> _WHAT YOU NEED TO DO_: Copy out the material below line for line, without changing anything.

> _INFORMATION SHOWN_:
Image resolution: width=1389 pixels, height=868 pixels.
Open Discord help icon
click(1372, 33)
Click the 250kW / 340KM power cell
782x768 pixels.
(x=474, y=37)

> _TASK ANSWER_:
Image resolution: width=1389 pixels, height=868 pixels.
Open Discord help icon
click(1372, 33)
Click the 250kW / 340KM power cell
782x768 pixels.
(x=474, y=37)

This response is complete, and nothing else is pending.